The daily average trading volume of commercial papers has fallen to less than 1 per cent of the outstanding amount, and just about 1 per cent of the holding of debt mutual funds (MFs), posing a serious challenge to the liquidity profile of these MFs, India Ratings & Research (Ind-Ra) has warned.
The total outstanding of commercial papers is close to Rs 4.3 trillion. The average trading volume is now less than Rs 4,000 crore.
Non-banking financial companies (NBFCs) and housing finance companies (HFCs) are the major issuers of commercial papers.
Generally, the daily volume is Rs 10-15,000 crore in commercial papers in the secondary market.
“The daily commercial paper trades in the secondary markets is less than 1 per cent of the total outstanding amount and around 1 per cent of the total exposure of debt MFs in commercial papers,” Ind-Ra said in a note.
They are not as active in these markets. Investors are shying away from buying these papers — both in the primary and secondary market.
On the other hand, papers issued by all India financial institutions, such as Nabard and Sidbi, are not getting traded in the secondary markets, as buyers are not willing to part with these papers in uncertain times. Hence, their share of volume in the secondary markets has also collapsed.
According to Ind-Ra, while the banking system liquidity has been aplenty, the market liquidity conditions “have been on tenterhooks”, noted Ind-Ra analyst Abhishek More.
Markets are preferring only a few entities with low-risk perception — in both the primary and secondary markets — and the availability of liquidity for NBFCs and HFCs has been low, “due to elevated perception risk largely to do with the lack of confidence in specific entities or on the sector as a whole”.
This elevated risk perception will be detrimental to these funds, “as some of the rated schemes have significant exposure to the NBFC/HFC sector,” Ind-Ra noted.
A diminished secondary market activity should be a major worry for open-ended debt MFs, and can be credit-negative for the MF industry.
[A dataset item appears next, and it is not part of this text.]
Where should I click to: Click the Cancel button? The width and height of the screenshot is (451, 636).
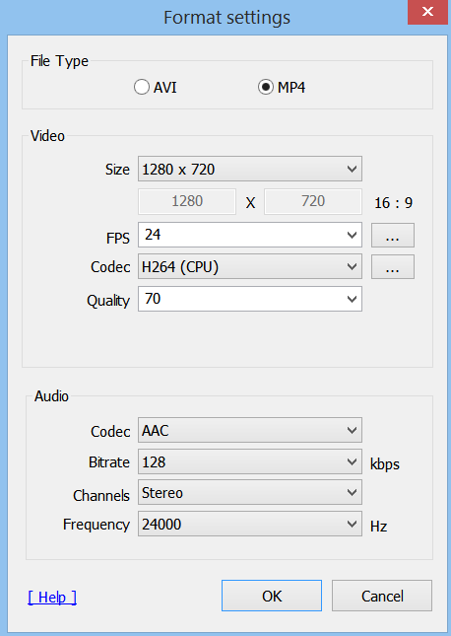click(382, 596)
“Due to redemption pressures, fund managers may be forced to sell the best quality investments. This may leave the portfolio with relatively illiquid and weaker quality assets.”
While debt schemes rated by Ind-Ra have maintained adequate credit quality commensurate with their rating levels, some of their assets under management are witnessing sharp reduction due to redemption, it noted.
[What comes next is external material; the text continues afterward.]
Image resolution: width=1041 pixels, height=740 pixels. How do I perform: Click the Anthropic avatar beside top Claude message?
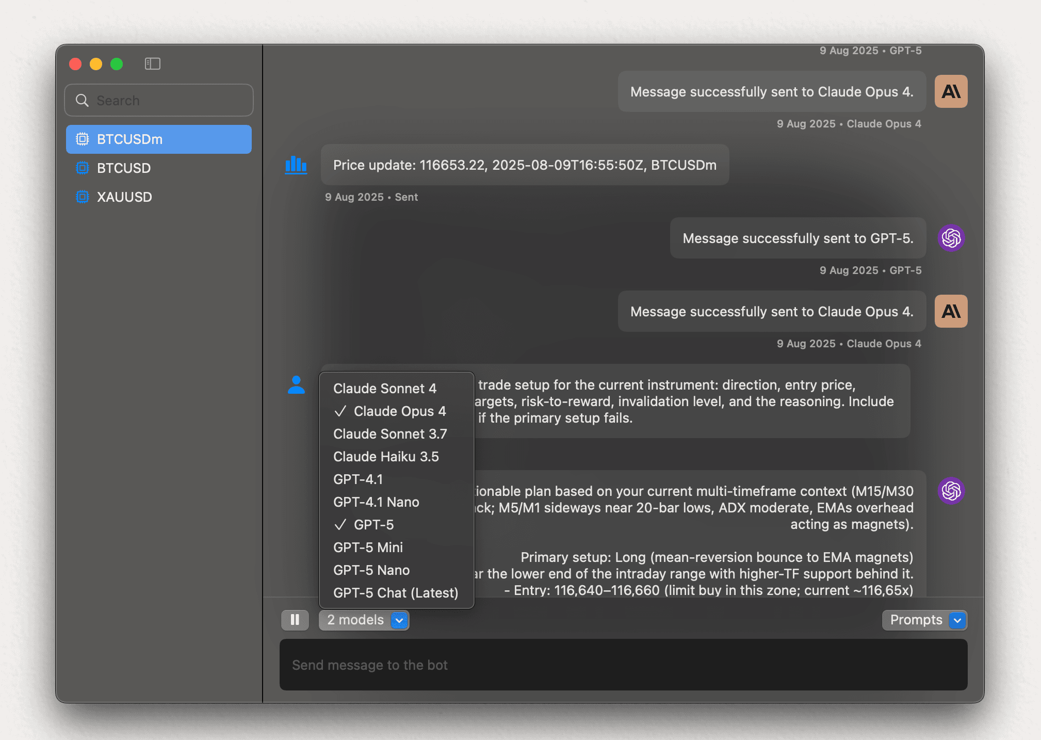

The rating agency said it considers liquidity and diversification of investments as critically as credit quality and duration of the underlying risk for rating purposes.
“Ind-Ra understands that weak liquidity and significant investor redemptions may increase risks in the scheme portfolio by way of increasing concentration over entities and sectors,” it said, adding, it is currently reviewing the portfolio in terms of the credit quality of the underlying investments as well as diversification to manage concentration risks and may take rating action on the MF schemes that are holding securities in high concentration on a sustained basis.
The rated schemes showed a drop in assets under management (AUM) in March, which is common during the year, but the change in AUM from January to April 2020 shows that there have been net outflows from most funds and AUM is yet to stabilise due to the Covid-19 impact, the rating agency said.
To be sure, the AUM of debt mutual funds has been falling in a few categories since 2019, followed by a period of weak growth.
“The redemptions were largely a consequence of the weak balance sheet liquidity of corporates which has aggravated during the lockdown. The contributions from corporates in liquid funds and credit funds have dried up,” which is worrisome as the secondary market environment and redemption pressures could sharply deteriorate the portfolio quality.
The mutual fund industry is set to face more challenges amid further deterioration in macro-conditions and any idiosyncratic credit event, according to India Ratings.